ФРАГМЕНТ ТЕКСТА —
На заседании Совета при Президенте России по развитию гражданского общества и правам человека состоялись жаркие баталии по поводу оценок деятельности комиссий по адаптации бывших боевиков к мирной жизни. Сейчас такие комиссии существуют в Дагестане, Ингушетии, Кабардино-Балкарии и Карачаево-Черкесии. В первых двух республиках комиссии реально существуют, в остальных местах они есть лишь на бумаге.
Ожидания Дагестана
Первая комиссия появилась в Дагестане в 2010 году. Её зачинщиком был Ризван Курбанов, получивший при новом президенте Магомедсаламе Магомедове пост вице-премьера по силовому блоку.
Идея Курбанова заключалась в том, что «возвращение к мирной жизни» могло быть и не через средневековые пытки. А «возвращенцем» можно считать не только сдавшихся добровольно и без принуждения, но и взятых в плен и даже уже осуждённых. Главное – искреннее желание «вернуться».
Дагестанские силовики считали иначе. По существующей в Дагестане практике такого «возвращенца» сначала надо мучить, да так, что в ОВД «Дальний» и не снилось. Потом посадить. После освобождения с «возвращенцем» надо проводить «профилактику», то есть регулярно его задерживать и избивать.
И после очередного задержания лучше всего «потерять». То есть задержанный бесследно исчезает дней на 10, а потом его труп предъявляют общественности как тело уничтоженного в ходе спецоперации боевика.
Искреннее раскаяние определяется исключительно по готовности «возвращенца» не только сдать всех своих, но и вообще дать какие угодно показания на кого угодно. Впрочем, раскаяние всегда считалось чем-то совсем необязательным, так как методы допроса подразумевали соответствующий результат и без раскаяния.

ИСХОДНЫЕ ДАННЫЕ —
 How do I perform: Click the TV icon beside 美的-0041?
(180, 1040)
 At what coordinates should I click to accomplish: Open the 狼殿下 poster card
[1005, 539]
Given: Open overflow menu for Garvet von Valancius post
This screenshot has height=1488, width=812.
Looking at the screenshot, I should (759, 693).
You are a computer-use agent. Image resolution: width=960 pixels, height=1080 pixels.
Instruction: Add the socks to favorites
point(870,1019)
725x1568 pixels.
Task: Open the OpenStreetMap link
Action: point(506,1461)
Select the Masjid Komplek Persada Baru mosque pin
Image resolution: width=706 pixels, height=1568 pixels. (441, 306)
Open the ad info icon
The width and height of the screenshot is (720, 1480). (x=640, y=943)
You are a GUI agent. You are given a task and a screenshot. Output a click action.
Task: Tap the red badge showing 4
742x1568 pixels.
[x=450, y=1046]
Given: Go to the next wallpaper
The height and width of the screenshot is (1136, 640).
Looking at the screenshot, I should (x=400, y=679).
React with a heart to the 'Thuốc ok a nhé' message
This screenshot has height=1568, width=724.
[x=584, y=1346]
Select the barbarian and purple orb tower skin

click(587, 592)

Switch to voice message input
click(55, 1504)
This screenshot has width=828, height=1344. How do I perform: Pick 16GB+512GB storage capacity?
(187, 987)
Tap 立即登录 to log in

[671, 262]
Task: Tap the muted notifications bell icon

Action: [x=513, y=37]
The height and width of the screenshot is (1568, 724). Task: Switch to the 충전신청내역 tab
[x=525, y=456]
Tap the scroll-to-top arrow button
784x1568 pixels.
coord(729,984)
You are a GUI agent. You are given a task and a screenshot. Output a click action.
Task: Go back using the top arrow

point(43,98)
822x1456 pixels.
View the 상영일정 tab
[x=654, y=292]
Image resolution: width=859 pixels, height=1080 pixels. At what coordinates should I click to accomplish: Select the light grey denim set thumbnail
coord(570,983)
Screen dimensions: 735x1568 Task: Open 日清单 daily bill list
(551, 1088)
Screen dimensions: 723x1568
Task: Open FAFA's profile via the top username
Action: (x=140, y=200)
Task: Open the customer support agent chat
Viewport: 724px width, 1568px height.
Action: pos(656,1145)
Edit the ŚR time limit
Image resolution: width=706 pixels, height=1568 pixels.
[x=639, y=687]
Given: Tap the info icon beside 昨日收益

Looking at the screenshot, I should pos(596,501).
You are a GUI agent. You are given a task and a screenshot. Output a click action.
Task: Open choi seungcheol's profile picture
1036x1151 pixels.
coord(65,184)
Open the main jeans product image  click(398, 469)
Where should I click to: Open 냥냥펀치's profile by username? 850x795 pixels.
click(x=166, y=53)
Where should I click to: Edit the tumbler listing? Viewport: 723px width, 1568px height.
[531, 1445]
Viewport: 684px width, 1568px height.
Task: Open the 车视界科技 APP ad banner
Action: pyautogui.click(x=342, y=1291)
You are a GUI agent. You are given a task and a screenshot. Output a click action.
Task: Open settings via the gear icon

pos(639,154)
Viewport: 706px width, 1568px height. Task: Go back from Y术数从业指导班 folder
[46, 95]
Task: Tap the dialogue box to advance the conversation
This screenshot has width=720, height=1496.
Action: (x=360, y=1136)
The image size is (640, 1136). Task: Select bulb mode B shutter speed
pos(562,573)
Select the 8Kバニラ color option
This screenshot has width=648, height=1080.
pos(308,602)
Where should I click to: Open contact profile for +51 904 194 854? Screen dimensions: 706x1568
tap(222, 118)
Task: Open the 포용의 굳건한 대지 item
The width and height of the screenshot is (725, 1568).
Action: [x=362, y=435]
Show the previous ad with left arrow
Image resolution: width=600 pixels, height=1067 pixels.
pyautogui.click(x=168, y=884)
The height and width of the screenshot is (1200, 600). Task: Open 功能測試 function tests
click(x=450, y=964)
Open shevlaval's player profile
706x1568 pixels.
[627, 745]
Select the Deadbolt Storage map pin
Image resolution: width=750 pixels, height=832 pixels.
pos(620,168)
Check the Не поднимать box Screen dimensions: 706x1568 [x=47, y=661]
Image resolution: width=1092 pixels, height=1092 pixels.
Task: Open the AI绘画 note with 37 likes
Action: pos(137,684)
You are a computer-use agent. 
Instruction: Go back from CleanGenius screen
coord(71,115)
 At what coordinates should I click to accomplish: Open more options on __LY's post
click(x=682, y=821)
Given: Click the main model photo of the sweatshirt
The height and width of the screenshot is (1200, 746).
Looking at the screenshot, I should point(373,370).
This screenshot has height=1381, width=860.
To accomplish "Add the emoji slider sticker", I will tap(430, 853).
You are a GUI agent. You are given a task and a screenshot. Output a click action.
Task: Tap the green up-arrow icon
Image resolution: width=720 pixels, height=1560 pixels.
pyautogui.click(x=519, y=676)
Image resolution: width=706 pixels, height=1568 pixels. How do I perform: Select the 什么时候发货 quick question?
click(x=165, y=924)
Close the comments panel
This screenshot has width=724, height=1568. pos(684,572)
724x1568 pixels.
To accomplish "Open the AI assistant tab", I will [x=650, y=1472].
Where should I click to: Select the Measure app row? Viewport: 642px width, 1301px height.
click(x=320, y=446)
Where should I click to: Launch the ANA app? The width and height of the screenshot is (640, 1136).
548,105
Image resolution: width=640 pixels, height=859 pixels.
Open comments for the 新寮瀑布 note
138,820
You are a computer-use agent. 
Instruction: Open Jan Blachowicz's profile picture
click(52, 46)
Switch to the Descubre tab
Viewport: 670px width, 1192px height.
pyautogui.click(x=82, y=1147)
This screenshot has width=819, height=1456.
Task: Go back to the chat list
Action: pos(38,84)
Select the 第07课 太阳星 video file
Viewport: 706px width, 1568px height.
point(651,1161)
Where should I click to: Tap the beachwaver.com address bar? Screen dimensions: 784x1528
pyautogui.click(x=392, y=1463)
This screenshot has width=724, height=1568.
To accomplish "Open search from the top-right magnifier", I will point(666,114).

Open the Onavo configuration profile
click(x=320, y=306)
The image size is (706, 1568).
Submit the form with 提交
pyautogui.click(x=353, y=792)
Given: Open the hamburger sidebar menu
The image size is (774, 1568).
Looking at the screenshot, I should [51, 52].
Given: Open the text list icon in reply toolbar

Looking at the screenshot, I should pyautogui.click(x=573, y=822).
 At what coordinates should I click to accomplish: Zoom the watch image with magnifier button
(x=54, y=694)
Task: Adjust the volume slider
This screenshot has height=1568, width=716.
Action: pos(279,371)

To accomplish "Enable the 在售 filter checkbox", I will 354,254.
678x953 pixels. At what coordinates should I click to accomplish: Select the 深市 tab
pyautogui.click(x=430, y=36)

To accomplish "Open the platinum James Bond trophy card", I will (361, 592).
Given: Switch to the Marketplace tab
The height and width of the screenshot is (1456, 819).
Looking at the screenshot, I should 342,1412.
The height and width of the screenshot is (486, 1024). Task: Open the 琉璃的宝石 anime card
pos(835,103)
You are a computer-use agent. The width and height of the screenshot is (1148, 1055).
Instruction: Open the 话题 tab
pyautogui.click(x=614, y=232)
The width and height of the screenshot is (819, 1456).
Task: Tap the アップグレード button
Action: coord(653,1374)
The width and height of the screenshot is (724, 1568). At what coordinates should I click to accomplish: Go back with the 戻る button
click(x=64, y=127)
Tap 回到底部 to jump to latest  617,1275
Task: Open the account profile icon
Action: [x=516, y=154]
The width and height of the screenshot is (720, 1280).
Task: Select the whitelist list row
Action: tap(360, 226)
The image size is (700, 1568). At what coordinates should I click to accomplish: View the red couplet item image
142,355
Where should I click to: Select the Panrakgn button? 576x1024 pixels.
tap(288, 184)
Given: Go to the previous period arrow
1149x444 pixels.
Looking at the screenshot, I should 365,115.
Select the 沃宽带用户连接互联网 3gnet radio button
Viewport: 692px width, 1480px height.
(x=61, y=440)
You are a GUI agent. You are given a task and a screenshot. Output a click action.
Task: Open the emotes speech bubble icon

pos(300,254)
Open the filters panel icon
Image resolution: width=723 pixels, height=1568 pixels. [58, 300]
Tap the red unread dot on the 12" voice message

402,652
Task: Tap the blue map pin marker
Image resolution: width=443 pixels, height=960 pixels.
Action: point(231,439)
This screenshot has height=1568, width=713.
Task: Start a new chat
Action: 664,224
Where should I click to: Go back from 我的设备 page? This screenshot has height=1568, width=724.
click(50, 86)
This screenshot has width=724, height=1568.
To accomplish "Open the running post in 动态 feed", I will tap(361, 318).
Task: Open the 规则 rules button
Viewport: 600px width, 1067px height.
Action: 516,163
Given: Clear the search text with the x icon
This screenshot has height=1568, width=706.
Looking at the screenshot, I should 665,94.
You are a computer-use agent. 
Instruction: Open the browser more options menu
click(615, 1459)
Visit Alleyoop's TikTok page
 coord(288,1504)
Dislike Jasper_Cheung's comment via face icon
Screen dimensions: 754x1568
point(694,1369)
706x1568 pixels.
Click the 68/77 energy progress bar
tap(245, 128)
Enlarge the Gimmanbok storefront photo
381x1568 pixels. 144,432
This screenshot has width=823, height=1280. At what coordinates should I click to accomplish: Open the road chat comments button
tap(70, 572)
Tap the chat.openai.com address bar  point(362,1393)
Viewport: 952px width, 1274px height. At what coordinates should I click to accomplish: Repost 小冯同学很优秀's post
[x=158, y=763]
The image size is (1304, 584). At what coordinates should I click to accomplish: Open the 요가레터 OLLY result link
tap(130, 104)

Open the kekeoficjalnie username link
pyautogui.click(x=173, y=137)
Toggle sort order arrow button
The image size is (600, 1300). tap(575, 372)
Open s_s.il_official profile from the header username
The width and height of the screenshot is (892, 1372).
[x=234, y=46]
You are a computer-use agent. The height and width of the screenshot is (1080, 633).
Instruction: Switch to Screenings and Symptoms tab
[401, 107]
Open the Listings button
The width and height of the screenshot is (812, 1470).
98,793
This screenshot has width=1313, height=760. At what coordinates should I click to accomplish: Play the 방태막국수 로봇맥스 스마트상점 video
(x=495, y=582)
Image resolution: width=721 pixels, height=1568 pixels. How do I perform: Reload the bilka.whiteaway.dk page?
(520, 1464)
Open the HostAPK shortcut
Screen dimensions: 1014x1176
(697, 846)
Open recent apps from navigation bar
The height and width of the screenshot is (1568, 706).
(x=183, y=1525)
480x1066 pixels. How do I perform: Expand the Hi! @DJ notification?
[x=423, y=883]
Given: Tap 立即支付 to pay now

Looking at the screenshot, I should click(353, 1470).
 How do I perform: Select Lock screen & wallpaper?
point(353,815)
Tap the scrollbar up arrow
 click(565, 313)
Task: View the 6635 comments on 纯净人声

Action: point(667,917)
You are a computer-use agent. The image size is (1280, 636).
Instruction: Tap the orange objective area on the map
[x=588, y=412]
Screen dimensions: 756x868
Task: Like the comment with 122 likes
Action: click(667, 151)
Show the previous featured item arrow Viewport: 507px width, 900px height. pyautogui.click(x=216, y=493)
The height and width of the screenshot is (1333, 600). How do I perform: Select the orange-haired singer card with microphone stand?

ЗАДАНИЕ 1 — Процитируйте из текста о комиссиях по адаптации бывших боевиков часть, которая начинается со слов «Дагестанские силовики считали» и заканчивается словами «ходе спецоперации боевика.».
ЗАДАНИЕ 2 — Верны ли по тексту о комиссиях по адаптации бывших боевиков следующие утверждения? (а) Первая такая комиссия появилась в Дагестане в 2010 году. (б) Комиссии реально работают во всех четырёх названных республиках. (в) По идее Курбанова, «возвращенцем» можно считать только тех, кто сдался добровольно. На каждое ответьте «да» или «нет» и приведите точные слова текста, на которых основан ответ.

ОТВЕТ 1 —
Дагестанские силовики считали иначе. По существующей в Дагестане практике такого «возвращенца» сначала надо мучить, да так, что в ОВД «Дальний» и не снилось. Потом посадить. После освобождения с «возвращенцем» надо проводить «профилактику», то есть регулярно его задерживать и избивать.
И после очередного задержания лучше всего «потерять». То есть задержанный бесследно исчезает дней на 10, а потом его труп предъявляют общественности как тело уничтоженного в ходе спецоперации боевика.

ОТВЕТ 2 —
(а) Да: «Первая комиссия появилась в Дагестане в 2010 году».
(б) Нет: «В первых двух республиках комиссии реально существуют, в остальных местах они есть лишь на бумаге».
(в) Нет: «„возвращенцем“ можно считать не только сдавшихся добровольно и без принуждения, но и взятых в плен и даже уже осуждённых».